Herem placed on the Hasidim by the Vilna Gaon in 1781.

Herem (Hebrew: חֵרֶם, also Romanized chērem, ḥērem) is the highest ecclesiastical censure in the Jewish community. It is the total exclusion of a person from the Jewish community. It is a form of shunning, and is similar to vitandus excommunication in the Catholic Church. Cognate terms in other Semitic languages include the Arabic term ḥarām (forbidden, taboo, off-limits, sacred or immoral), and the Ethiopic `irm (meaning accursed).

Arguably the most famous case of a herem is that of Spinoza, the seventeenth century philosopher.[1][2]

Other famous subjects of a herem were early Russian communists Leon Trotsky and Grigory Zinoviev.
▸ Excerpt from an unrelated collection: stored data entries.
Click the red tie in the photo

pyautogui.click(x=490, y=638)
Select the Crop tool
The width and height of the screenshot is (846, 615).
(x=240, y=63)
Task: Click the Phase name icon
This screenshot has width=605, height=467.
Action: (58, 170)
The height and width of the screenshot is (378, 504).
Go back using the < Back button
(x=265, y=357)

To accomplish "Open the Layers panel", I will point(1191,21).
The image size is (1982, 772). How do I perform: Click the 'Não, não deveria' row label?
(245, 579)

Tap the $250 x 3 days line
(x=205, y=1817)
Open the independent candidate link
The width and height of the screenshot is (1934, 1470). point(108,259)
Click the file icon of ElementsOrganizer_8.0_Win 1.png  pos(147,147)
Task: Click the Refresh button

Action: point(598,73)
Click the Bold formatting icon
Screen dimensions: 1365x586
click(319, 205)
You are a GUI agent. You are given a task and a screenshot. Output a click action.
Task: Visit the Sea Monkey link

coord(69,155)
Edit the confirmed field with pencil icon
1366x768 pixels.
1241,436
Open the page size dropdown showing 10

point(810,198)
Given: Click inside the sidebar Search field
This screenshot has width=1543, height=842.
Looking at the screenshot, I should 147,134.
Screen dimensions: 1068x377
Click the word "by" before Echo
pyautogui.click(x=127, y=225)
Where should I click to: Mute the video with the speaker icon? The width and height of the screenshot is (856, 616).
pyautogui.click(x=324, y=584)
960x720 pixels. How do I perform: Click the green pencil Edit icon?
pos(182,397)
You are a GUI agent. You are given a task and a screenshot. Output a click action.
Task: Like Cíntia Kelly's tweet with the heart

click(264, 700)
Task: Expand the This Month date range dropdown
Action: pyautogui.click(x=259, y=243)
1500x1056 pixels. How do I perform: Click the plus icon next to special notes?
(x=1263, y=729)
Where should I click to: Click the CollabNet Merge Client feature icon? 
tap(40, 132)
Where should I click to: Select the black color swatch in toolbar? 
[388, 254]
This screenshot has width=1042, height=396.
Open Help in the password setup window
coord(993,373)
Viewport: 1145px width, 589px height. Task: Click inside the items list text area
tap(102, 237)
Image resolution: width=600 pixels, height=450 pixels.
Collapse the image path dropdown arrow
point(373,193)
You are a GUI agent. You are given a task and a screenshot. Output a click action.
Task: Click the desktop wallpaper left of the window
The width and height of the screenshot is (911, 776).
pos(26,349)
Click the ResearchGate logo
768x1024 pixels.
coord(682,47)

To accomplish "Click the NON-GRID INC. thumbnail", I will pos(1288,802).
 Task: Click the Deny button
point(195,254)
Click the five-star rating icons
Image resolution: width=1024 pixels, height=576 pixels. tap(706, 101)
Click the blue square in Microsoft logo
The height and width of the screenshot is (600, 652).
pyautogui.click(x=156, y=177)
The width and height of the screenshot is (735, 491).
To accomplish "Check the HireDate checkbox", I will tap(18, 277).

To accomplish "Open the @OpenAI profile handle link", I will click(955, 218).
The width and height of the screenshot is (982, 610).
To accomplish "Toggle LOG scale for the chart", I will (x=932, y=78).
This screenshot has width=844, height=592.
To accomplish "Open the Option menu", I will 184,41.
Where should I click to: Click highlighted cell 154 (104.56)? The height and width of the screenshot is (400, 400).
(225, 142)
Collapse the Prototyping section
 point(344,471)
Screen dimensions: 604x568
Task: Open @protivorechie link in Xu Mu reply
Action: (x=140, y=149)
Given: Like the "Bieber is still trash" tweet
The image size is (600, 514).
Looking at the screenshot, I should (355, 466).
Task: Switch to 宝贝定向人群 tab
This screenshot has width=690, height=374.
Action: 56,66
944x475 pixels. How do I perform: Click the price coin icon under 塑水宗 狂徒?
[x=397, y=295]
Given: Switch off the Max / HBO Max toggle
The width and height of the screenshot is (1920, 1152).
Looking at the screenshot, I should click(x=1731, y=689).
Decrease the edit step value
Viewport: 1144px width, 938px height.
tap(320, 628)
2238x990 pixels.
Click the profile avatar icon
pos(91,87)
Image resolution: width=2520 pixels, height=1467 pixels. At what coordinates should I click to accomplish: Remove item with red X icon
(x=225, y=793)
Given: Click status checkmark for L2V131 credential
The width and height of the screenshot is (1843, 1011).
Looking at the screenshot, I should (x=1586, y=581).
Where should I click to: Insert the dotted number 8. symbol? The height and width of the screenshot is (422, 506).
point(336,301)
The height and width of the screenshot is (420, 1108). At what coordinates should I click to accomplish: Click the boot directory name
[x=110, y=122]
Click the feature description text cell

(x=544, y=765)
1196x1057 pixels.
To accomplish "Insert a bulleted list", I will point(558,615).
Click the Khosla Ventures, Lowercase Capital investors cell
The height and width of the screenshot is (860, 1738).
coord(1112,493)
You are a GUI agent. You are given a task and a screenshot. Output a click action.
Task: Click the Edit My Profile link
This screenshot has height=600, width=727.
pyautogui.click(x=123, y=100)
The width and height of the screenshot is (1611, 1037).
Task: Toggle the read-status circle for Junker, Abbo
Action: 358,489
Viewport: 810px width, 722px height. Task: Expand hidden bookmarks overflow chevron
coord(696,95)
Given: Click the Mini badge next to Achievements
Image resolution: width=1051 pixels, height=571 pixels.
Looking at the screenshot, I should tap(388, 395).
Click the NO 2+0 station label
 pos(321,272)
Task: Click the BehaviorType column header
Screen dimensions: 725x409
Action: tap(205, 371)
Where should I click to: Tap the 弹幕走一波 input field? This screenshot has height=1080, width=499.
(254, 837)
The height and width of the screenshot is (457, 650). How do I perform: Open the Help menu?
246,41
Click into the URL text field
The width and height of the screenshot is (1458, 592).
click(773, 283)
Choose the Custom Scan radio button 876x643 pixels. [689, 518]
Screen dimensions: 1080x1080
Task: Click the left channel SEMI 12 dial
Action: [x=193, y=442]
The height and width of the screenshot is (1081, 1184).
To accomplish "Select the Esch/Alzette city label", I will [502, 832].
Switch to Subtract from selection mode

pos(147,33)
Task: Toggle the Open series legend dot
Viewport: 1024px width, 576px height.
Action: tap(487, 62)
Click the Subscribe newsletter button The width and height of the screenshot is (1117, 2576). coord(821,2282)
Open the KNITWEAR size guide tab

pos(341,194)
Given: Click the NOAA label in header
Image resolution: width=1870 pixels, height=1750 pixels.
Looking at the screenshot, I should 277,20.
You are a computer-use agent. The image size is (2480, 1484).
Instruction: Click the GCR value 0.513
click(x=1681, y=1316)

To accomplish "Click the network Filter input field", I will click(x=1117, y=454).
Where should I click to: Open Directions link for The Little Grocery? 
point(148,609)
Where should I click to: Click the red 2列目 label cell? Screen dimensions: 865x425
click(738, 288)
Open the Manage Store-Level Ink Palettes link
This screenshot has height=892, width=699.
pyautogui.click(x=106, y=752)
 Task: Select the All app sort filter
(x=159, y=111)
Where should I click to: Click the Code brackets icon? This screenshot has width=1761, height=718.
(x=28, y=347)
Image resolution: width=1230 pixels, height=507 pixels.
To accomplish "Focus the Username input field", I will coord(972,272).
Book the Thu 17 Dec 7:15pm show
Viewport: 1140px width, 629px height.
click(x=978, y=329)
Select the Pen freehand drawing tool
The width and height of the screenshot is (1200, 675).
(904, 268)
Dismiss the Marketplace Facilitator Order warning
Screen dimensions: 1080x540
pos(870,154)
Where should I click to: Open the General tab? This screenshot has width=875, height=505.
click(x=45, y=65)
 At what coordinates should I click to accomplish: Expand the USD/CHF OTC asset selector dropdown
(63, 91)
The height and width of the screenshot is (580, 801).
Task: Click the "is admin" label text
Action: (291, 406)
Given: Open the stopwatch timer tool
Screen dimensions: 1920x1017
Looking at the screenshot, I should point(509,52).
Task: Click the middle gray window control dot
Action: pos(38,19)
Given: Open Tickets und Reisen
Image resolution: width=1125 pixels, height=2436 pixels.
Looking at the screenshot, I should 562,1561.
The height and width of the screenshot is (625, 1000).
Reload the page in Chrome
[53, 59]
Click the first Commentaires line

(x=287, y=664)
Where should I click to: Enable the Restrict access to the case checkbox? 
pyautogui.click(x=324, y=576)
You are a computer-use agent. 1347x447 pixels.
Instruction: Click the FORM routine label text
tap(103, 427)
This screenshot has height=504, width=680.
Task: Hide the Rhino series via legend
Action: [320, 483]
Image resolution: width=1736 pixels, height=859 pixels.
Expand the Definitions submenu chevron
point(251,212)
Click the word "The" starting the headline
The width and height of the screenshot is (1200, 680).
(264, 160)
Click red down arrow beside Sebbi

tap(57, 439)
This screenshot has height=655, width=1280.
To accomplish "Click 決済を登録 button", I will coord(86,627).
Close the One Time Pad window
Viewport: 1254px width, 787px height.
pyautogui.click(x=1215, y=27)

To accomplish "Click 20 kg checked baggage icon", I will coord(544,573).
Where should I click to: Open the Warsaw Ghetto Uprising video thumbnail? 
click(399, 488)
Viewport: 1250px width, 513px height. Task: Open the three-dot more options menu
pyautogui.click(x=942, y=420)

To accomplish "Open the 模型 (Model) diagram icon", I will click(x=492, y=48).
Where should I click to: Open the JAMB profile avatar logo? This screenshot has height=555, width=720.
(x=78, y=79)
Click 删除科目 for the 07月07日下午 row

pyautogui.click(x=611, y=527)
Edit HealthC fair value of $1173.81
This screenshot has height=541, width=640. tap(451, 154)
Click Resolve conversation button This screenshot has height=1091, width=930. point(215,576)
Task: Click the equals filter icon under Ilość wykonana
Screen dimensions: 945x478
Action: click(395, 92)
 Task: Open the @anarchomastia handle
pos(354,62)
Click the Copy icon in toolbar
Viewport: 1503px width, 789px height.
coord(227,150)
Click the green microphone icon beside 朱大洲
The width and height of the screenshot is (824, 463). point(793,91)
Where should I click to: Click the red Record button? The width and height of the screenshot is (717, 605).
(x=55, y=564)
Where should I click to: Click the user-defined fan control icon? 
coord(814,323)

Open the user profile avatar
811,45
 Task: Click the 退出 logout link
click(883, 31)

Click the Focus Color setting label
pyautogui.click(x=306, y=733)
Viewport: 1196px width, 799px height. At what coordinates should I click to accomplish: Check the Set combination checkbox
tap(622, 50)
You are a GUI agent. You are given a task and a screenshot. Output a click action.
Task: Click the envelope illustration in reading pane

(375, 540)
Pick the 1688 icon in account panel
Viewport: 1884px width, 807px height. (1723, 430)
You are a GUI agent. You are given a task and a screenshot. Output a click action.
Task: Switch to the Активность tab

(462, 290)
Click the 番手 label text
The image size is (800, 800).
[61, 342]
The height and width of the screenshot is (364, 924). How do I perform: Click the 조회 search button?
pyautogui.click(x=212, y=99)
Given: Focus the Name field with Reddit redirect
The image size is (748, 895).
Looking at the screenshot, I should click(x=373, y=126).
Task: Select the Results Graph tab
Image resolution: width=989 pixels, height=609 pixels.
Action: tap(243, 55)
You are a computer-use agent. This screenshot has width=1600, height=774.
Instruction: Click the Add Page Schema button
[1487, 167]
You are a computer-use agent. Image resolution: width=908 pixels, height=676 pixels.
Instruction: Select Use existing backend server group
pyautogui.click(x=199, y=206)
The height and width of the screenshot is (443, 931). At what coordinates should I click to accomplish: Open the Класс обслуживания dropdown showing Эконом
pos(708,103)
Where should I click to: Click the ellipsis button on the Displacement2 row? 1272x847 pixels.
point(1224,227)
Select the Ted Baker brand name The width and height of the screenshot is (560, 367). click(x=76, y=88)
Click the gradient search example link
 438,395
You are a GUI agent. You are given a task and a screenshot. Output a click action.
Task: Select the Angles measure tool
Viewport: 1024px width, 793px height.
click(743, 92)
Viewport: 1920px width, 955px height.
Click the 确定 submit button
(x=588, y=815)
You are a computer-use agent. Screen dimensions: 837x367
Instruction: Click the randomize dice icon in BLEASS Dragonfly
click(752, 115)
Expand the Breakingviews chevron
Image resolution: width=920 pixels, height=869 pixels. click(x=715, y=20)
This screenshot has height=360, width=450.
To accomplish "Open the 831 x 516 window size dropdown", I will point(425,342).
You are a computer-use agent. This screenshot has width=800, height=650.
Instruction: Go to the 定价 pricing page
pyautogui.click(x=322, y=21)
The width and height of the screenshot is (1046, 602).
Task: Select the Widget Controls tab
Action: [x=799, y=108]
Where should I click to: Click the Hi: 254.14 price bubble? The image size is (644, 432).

Sometime in 1918, while Ukraine was under German occupation, the rabbis of Odessa pronounced herem against Trotsky, Zinoviev, and other Jewish Bolshevik leaders in the synagogue.[3]

Summary

Although developed from the Biblical ban, excommunication, as employed by the Rabbis during Talmudic times and during the Middle Ages, it became a rabbinic institution, the object of which was to preserve Jewish solidarity. A system of laws was gradually developed by Rabbis, by means of which this power was limited, so that it became one of the modes of legal punishment by rabbinic courts. While it did not entirely lose its arbitrary character, since individuals were allowed to pronounce the ban of excommunication on particular occasions, it became chiefly a legal measure resorted to by a judicial court for certain prescribed offenses.

Etymology and cognate terms

The three terms herem (censure), excommunication, herem (war or property) the devotion of enemies by annihilation in the Tanakh, and herem (priestly gift) the devotion of property to a kohen, are all three variant English transliterations of the same Hebrew noun. This noun comes from the semitic root Ḥ-R-M.

There is also an identically spelled (homonym) Hebrew noun herem, fisherman's net, which appears 9 times in the masoretic text of the Tanakh but has no etymological connection to herem as devoted objects.[4]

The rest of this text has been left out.